We would disallow sai indexes and emit a failure so we would not warn. So the second option of yours.

For better clarity, I would order the properties in yaml differently:

{code}
# enables taking snapshots on sai indexes, if false, warn flag is irrelevant
sai_indexes_take_snapshots: false
sai_indexes_take_snapshots_warned: true
# enables sai indexes, if false, warn flag is irrelevant
sai_indexes_enabled: false
sai_indexes_warned: true
{code}

The motivation behind that is that the documentation / yaml is read from the top to the bottom, not vice versa. If there was "warn" first a reader understands it "ok we are going to warn here" just to be informed on the next line that she is actually not going to be warned because it is not enabled. With this new way of ordering, she can comfortably just skip everything else after that.

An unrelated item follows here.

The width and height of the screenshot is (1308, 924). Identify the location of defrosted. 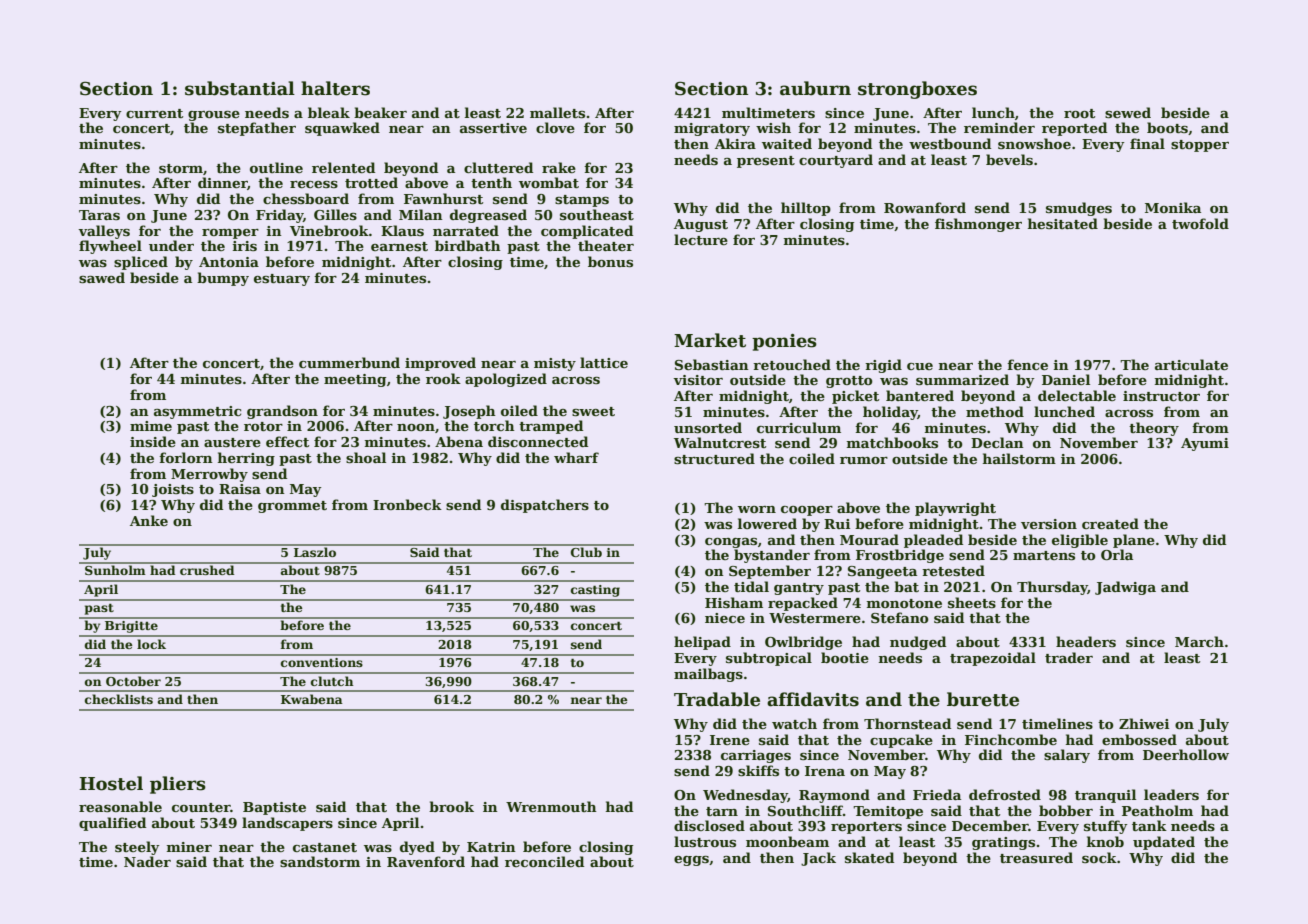
(1005, 794).
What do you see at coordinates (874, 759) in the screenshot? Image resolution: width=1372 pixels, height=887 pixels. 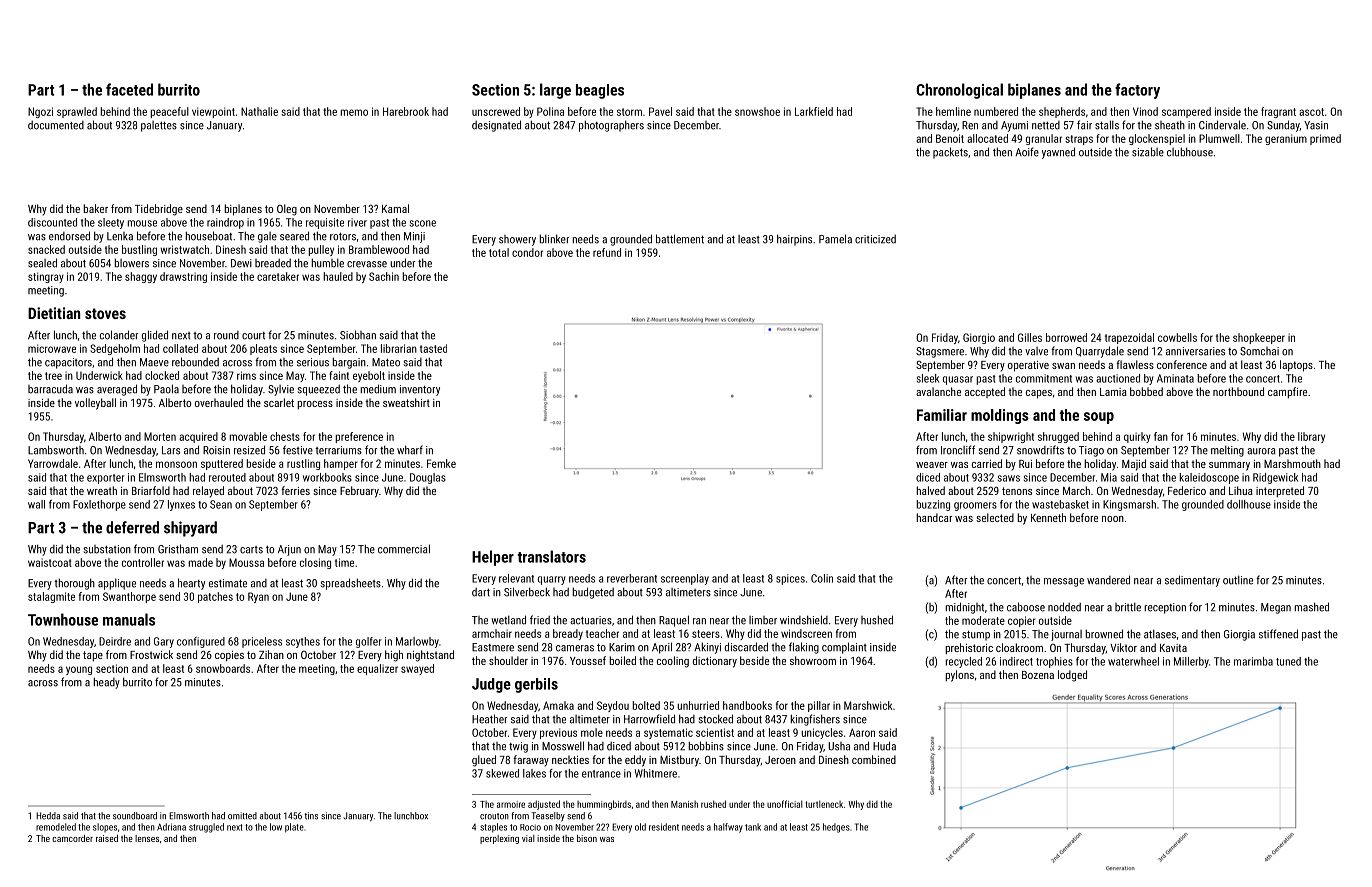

To wrap it up, yes, this is new way of doing things, dependent properties. If you do not want to do that, I am not sure how to achieve that, maybe having a guardrail which would accept more values? Like this:

{code}
sai_indexes: {enabled, warned, disabled}
{code}

You know what I mean ... This leads to "custom guardrails" which could deal with this kind of stuff. Custom guardrails are part of my Password Generation and Validation CEP proposal. If me managed to implement that CEP, this behaviour would be available virtually for free.

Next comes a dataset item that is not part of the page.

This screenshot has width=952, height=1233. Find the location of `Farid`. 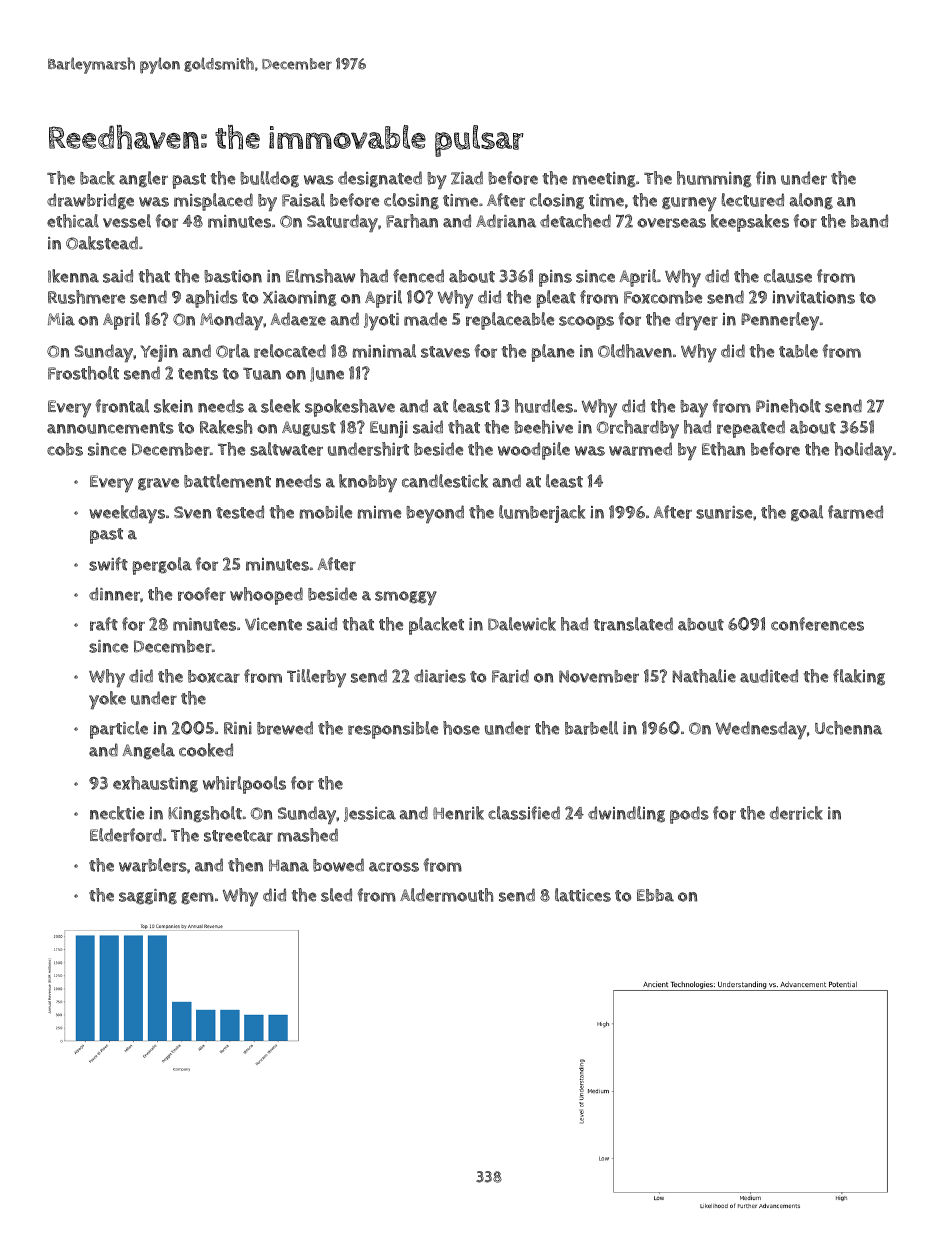

Farid is located at coordinates (510, 676).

> Implement a guardrail for not having zero default ttl on tables with TWCS
> -------------------------------------------------------------------------
>
>                 Key: CASSANDRA-18042
>                 URL: https://issues.apache.org/jira/browse/CASSANDRA-18042
>             Project: Cassandra
>          Issue Type: Improvement
>          Components: Feature/Guardrails, Legacy/Core
>            Reporter: Stefan Miklosovic
>            Assignee: Stefan Miklosovic
>            Priority: Normal
>             Fix For: 4.x
>
>          Time Spent: 3h
>  Remaining Estimate: 0h
>
> A user was surprised that his data have not started to expire after 90 days on his TWCS, he noticed that default_time_to_live on the table was set to 0 (by accident from his side) and inserts were using TTL = 0 too.
> It is questionable why it it possible to create a table with TWCS and enable a user to specify default_time_to_live to be zero.
> On the other hand, I would argue that having default_time_to_live set to 0 on TWCS does not necessarily mean that such combination is illegal. It is about people just using that with advantage very often so tables are compacted away nicely. However, that does not have to mean that they could not use it with 0. But I yet have to see a use-case where TWCS was used and default ttl was set to 0 on purpose. Merely looking into Cassandra codebase, there are only cases when this parameter is not 0.
> There are three approaches:
> 1) just reject such statements (for CreateTable and AlterTable statements) where default_time_to_live = 0
> 2) Implement a guardrail for 1) so it can be enabled / disabled on demand
> 3) Leave possibility to set default_time_to_live to 0 on a table but make a guardrail for UpdateStatement so it might reject queries for tables with default_time_to_live is zero and for which its TTL (on that update statement) is set to 0 too.
> I would be careful about making the current configuration illegal because of backward compatibility. For that reason 2) makes the most sense to me.
> Maybe implementing 3) would make sense as well. There might be a table which has default ttl set to 0 as it expects a user to supply TTL every time. However, as it is not currently enforced anywhere, a client might still insert TTLs to be set to 0 even by accident.